How has the threat of biological warfare changed since the end of the cold war?
In the 20th century, countries interested in biological weapons mostly developed them as weapons of mass destruction, a means to conduct wars. In the 21st century, we will see a significant shift. Everything is going to be done covertly. In some cases, biological weapons will be used in so-called “low intensity” military conflicts, or they will be used [for terrorism], brought to the US and used to infect people in the subway, for example. You can criticise Putin or Yeltsin, but they are not stupid. They won’t deploy biological weapons against Western countries.
So we don’t have to worry about Russia . . .
Yes, we do. Russia still retains this huge, sophisticated biological weapons capability and expertise. This is the actual threat: not from the government, but from Russians with the knowledge. Some of them want to sell their expertise and knowledge-there are many buyers. My major concern is that in the event of a bioterrorist attack with well-trained people who know how to deploy biological weapons, the number of casualties would be unbelievably huge.
How huge?
Depending on the type of agents, deployment techniques, concentration of the agent, from dozens to hundreds of thousands.

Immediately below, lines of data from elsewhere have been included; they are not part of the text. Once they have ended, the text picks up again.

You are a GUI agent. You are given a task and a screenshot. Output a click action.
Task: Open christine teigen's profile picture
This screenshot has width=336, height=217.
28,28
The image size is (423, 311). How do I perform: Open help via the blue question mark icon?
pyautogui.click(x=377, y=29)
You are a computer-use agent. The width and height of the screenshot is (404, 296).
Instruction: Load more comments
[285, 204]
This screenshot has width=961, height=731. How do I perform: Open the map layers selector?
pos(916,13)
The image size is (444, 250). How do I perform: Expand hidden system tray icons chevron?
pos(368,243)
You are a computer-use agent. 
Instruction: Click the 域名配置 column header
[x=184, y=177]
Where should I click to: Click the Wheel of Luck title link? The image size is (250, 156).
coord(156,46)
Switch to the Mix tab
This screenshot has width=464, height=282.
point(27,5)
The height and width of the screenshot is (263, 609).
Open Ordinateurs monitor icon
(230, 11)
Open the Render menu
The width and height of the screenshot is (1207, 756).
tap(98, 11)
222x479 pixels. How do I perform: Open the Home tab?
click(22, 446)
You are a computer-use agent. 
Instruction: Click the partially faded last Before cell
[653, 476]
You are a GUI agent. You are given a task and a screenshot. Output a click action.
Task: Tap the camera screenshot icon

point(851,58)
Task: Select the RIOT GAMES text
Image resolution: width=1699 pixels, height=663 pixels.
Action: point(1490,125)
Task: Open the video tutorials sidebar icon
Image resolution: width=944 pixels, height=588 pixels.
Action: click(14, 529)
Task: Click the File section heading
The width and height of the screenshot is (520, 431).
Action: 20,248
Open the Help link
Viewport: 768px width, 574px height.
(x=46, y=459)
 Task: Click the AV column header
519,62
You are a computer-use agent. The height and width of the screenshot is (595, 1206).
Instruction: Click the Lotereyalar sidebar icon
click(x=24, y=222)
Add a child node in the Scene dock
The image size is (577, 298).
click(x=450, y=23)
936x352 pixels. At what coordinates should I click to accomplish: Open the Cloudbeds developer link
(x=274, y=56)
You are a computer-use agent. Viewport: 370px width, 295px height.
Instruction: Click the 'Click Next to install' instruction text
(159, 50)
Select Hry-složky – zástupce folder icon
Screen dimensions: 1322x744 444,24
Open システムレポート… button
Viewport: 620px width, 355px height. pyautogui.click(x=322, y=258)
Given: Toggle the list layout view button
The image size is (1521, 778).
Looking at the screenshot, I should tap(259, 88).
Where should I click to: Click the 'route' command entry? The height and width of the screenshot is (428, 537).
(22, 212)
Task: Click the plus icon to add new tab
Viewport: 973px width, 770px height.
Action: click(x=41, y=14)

What about biological weapons that alter human behaviour rather than kill?
That is possible. We know about more than one hundred different neuropeptides-for example, beta-endorphin, encephalins and serotonin. There are many that alter our thinking processes, our emotions. You can do practically everything with neurotransmitters. You can make people depressed or overexcited. We need to keep in mind that the idea is not new. Many intelligence services in many countries, especially like the former Soviet Union, use such approaches to interrogate people. They use neurotransmitters to change people’s moods, to suppress people’s will. You can make a normal person crazy using these types of substances. We know how they work.
But how do you make them into infectious agents that are suitable for use in biological weapons?
Most neurotransmitters are peptides, each peptide can be encoded by a gene and inserted into a virus, such as an adenovirus. It is not so difficult-you can insert practically anything into a virus. I would say that this work is now well under way in Russia because it started in the 1970s. At that time, genetic engineering techniques were not sophisticated enough to develop something substantial. But it is 2001.
You trained as a doctor, and you seem like a nice person, but you spent a large part of your career developing biological weapons that can kill hundreds of thousands of people. How do you reconcile this?